Jusqu'au jour où tout a basculé. Ce soir-là, pour la première fois, il a levé la main sur son fils. Ce fut le jour où j’adressa un coup de tête à celui qui emmerdait Jérémie. Quand j'y repense, je ne valais pas mieux que son paternel. J'avais utilisé la violence. Est-ce qu'aujourd'hui on peut dire que j'avais des circonstances atténuantes ? Je voulais défendre mon meilleur ami, mon frère. Gaspard avait dépassé les bornes, il jouait au petit chef de la cour, je l'avais juste remis à sa place. Il ne s'en prenait jamais directement à moi, mais jubilait à l'idée de harceler Jérémie dès que j'avais le dos tourné. C' était une cible idéale, mon ami était dans son monde, un peu timide mais quand nous étions tous les deux, il était si différent.
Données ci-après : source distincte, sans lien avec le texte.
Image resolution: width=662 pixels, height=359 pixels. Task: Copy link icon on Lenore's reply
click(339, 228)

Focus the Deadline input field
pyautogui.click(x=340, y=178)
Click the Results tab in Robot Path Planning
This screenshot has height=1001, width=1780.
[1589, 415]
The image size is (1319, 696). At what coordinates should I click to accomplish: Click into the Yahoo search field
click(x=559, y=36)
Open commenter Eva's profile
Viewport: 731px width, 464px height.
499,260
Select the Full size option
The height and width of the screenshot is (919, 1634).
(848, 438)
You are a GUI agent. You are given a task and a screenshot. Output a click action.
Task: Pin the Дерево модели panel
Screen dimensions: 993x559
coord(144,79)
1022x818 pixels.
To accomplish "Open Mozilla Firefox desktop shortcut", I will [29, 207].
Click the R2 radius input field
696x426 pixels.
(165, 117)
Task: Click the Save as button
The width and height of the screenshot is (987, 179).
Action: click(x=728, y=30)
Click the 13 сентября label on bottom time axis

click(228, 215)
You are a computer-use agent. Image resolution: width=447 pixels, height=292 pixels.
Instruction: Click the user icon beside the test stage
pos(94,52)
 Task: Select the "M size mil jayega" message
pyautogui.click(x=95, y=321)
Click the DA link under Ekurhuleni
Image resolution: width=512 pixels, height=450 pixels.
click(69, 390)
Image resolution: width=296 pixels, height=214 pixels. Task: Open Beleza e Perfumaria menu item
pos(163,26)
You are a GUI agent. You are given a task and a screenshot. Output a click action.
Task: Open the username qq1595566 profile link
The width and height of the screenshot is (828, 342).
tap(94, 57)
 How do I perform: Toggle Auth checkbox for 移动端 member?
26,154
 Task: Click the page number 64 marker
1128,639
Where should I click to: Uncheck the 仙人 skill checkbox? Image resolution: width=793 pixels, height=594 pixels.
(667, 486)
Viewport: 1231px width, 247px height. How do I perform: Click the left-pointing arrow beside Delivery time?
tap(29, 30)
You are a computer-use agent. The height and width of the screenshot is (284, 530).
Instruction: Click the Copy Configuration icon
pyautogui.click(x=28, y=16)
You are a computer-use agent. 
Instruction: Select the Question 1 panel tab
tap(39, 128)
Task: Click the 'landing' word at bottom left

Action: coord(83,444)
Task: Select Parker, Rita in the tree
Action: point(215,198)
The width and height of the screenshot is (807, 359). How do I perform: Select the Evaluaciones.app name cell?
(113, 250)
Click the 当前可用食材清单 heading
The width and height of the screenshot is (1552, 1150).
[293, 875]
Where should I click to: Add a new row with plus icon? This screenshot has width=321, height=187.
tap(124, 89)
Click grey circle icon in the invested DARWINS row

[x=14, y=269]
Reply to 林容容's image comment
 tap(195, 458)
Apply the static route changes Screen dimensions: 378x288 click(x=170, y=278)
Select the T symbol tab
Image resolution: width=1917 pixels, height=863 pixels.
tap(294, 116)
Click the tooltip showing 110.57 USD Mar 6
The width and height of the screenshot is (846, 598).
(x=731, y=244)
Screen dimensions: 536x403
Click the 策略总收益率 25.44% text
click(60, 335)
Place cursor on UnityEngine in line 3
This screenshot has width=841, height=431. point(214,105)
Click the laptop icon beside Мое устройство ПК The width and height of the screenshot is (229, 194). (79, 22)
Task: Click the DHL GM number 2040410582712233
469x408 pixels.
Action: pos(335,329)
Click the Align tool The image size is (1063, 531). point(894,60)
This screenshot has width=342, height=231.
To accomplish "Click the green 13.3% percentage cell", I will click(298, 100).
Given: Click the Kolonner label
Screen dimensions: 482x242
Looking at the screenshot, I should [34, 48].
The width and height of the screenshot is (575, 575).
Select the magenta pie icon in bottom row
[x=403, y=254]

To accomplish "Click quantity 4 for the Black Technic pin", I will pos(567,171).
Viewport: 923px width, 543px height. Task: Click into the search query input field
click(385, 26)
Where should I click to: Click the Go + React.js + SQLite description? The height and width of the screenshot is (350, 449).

Son père avait déclaré à qui voulait l'entendre que son fils n'était pas une tapette. Qu'il en ferait un homme, un vrai. Qu'il n'avait pas eu une gonzesse. Il voulait lui donner une leçon pour l'endurcir. Jérémie était venu se planquer chez moi, en larmes. Je me sentais si mal pour lui, je l'ai pris dans mes bras et serrait fort contre moi comme pour l'envelopper dans une carapace. Nous nous sommes endormis dans mon lit collés l'un à l'autre. De son côté Héléna prit le reste, son mari déversa sa colère et dans un excès de rage l'a mis à terre. Ni une, ni deux, le lendemain elle prépara les valises et s'enfuit se réfugier avec son fils dans sa famille à Royan. Elle profita du déplacement professionnel de son époux pour la journée. Le soir en rentrant, quand il réalisa que la penderie était vide, il rentra dans une colère noire et défonça la voiture de ma mère à coup de marteau. Mes parents portèrent plainte et une procédure d'éloignement fut émise.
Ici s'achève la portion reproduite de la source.